• EXERCISE DESCRIPTION: Search the listing for the word "each" and copy every line where it turns up.

• PROVIDED ENTRIES:

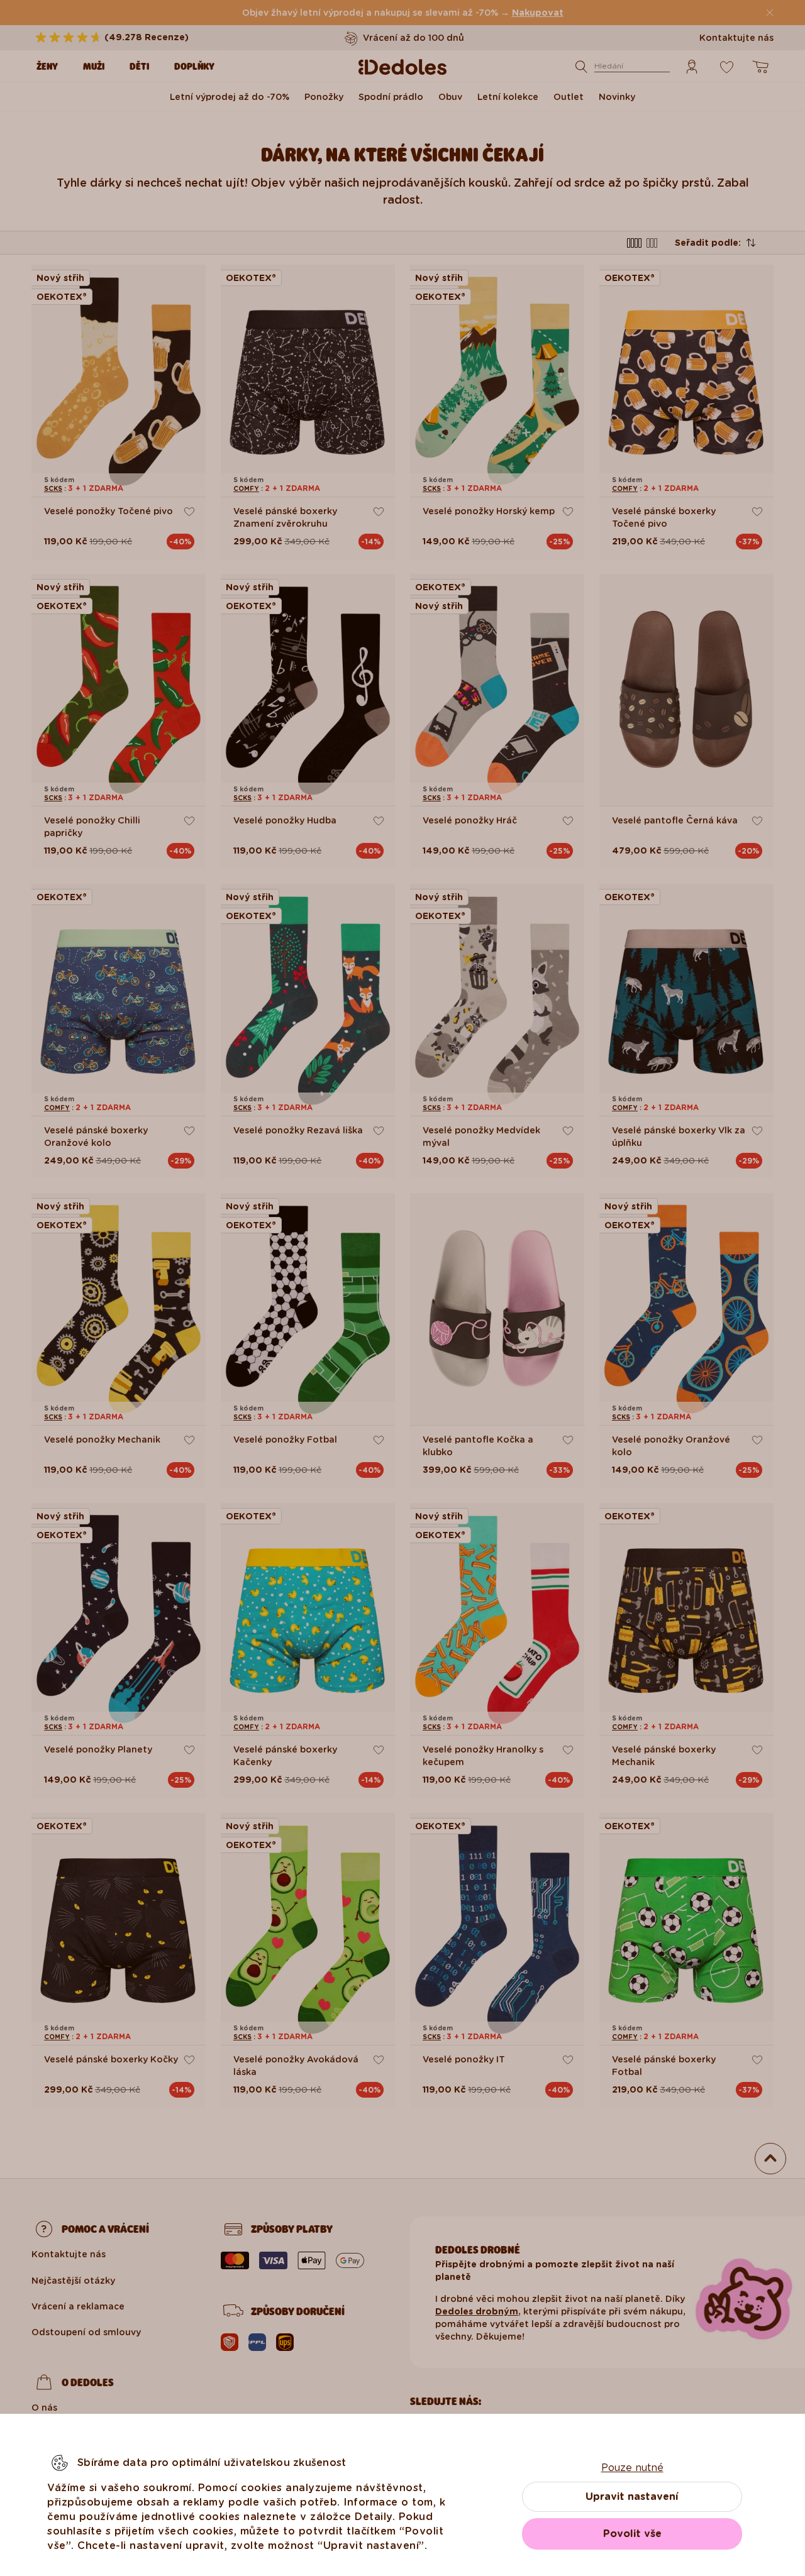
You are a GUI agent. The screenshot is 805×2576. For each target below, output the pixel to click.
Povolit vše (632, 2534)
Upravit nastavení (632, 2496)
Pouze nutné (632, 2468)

--

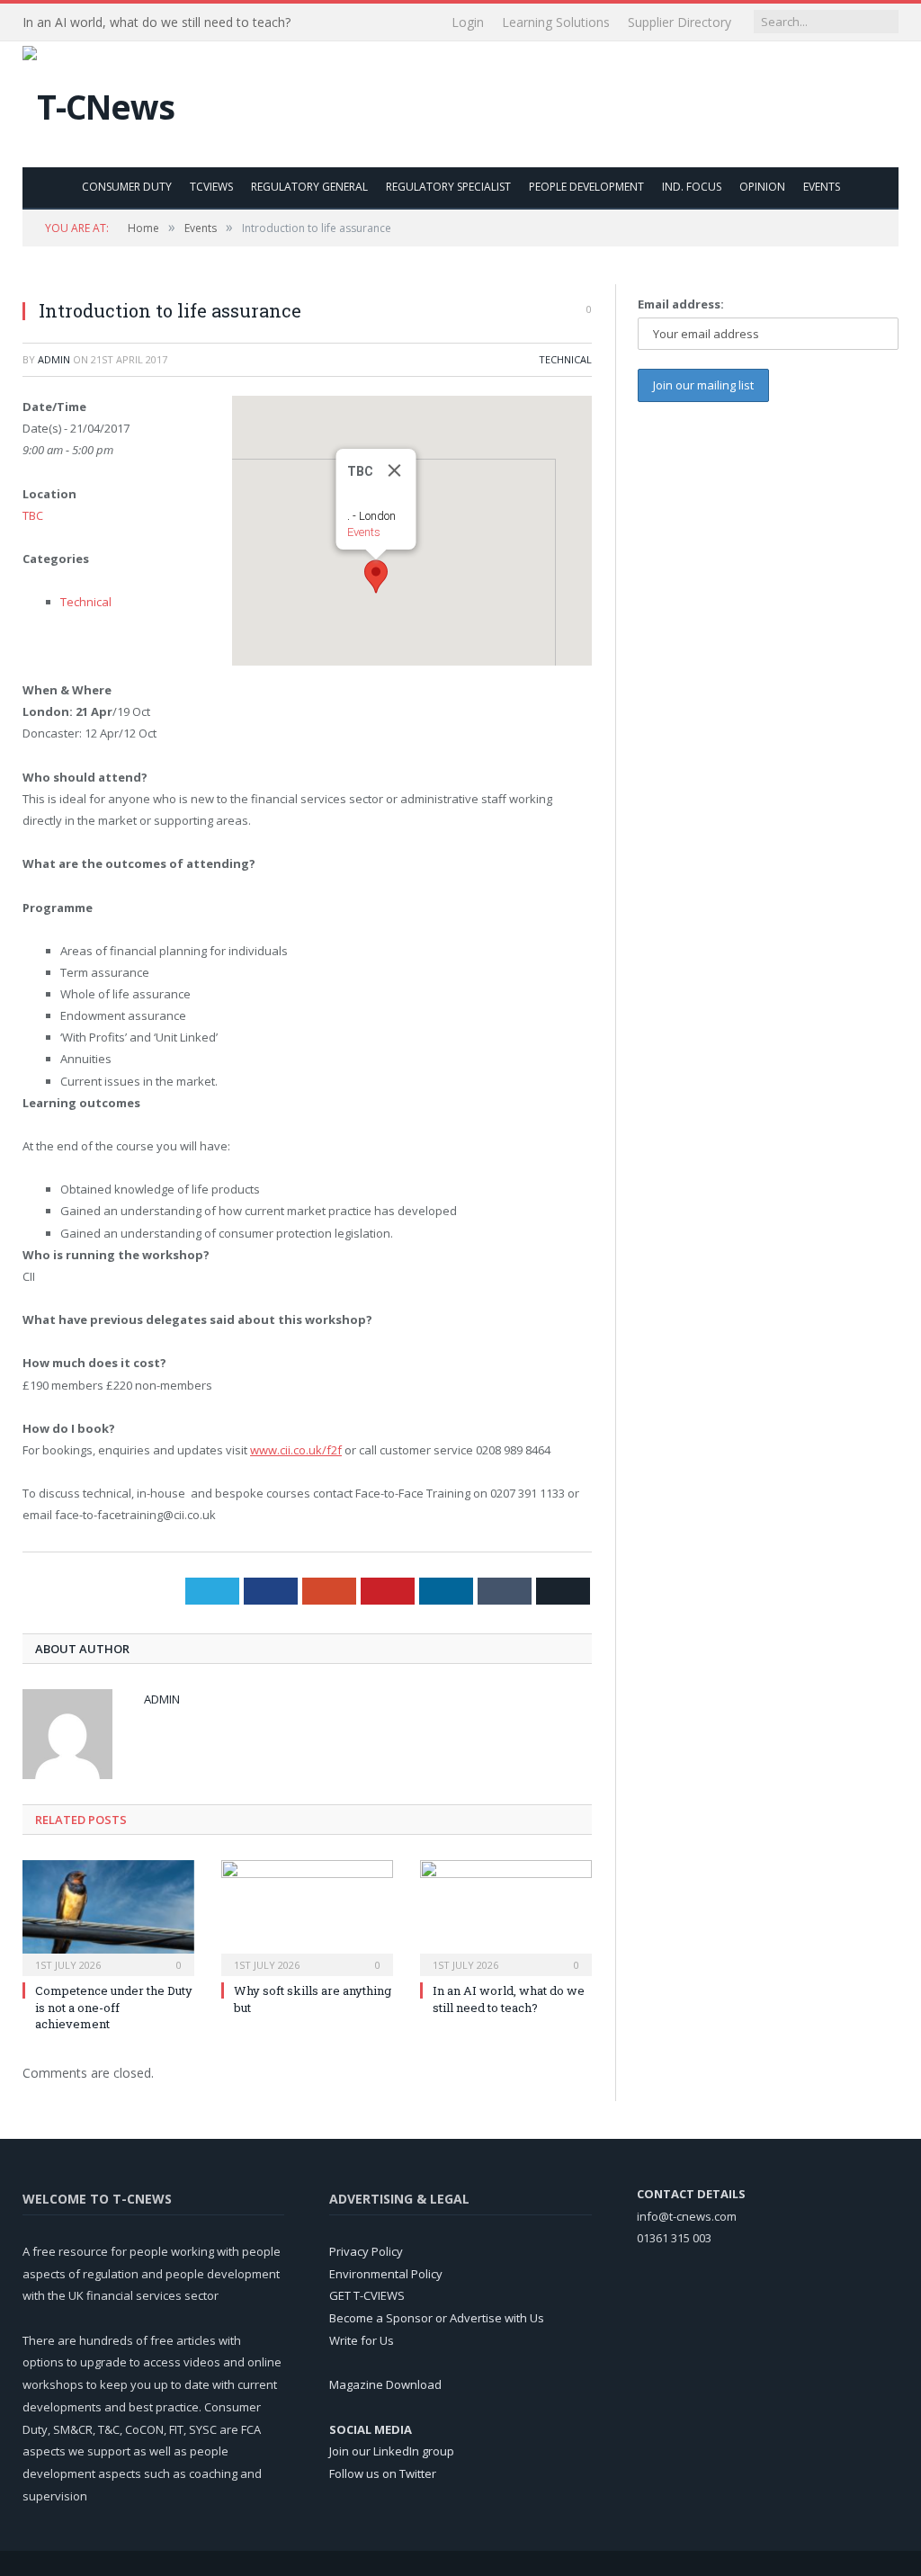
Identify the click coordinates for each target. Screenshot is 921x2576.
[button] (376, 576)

• TASK ANSWER:
You are a GUI agent. The screenshot is 805×2576. For each target below, output the pixel to click.
Identify the click coordinates for each target. Screenshot is 921x2576.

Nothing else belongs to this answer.